Sobre o comportamento ecoico e linguagem de sinais: uma “nova” categoria?

O conceito mister de comportamento verbal para Skinner (1957) é que ele é um comportamento operante como qualquer outro, com a caraterística cabal de ser mediado socialmente por um ouvinte (Abreu & Hübner, 2012; Cruvinel & Hübner, 2010; Hübner, 2013; Plavnick & Normand, 2013).

Possui diversas dimensões, isto é, pode ser falado/audível, impresso/visual, motor/tátil, admitindo que seja vocal, escrito, gestual, pictográfico… se houver mediação social e respeitar os princípios do comportamento operante, desde uma expressão facial até um complexo texto como O Lobo da Estepe de Herman Hesse são comportamentos verbais e podem servir como unidades de análise se respeitar as categorias propostas por Skinner no Verbal Behavior (1957).

Essas categorias são divididas, basicamente, em Mando, Ecoico, Textual[1], Intraverbal e Tato, no que contempla os operantes verbais de primeira ordem; e autoclítico, como operante verbal de segunda ordem.

---------------

Tarefas obrigatórias:
1: Liste os operantes verbais de primeira ordem citados no texto sobre comportamento verbal.
2: Devolva, sem nenhuma alteração, o segmento do texto sobre comportamento verbal que vai de "Sobre o comportamento" até "Plavnick & Normand, 2013).".
O material que vem depois deste texto tem outra origem.

Dados fornecidos:

---------------

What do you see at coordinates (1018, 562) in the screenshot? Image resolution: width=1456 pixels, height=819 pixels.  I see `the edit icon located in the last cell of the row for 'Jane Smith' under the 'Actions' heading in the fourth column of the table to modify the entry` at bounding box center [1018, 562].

---------------

Respostas:
1: Mando, Ecoico, Textual, Intraverbal e Tato.

2:
Sobre o comportamento ecoico e linguagem de sinais: uma “nova” categoria?

O conceito mister de comportamento verbal para Skinner (1957) é que ele é um comportamento operante como qualquer outro, com a caraterística cabal de ser mediado socialmente por um ouvinte (Abreu & Hübner, 2012; Cruvinel & Hübner, 2010; Hübner, 2013; Plavnick & Normand, 2013).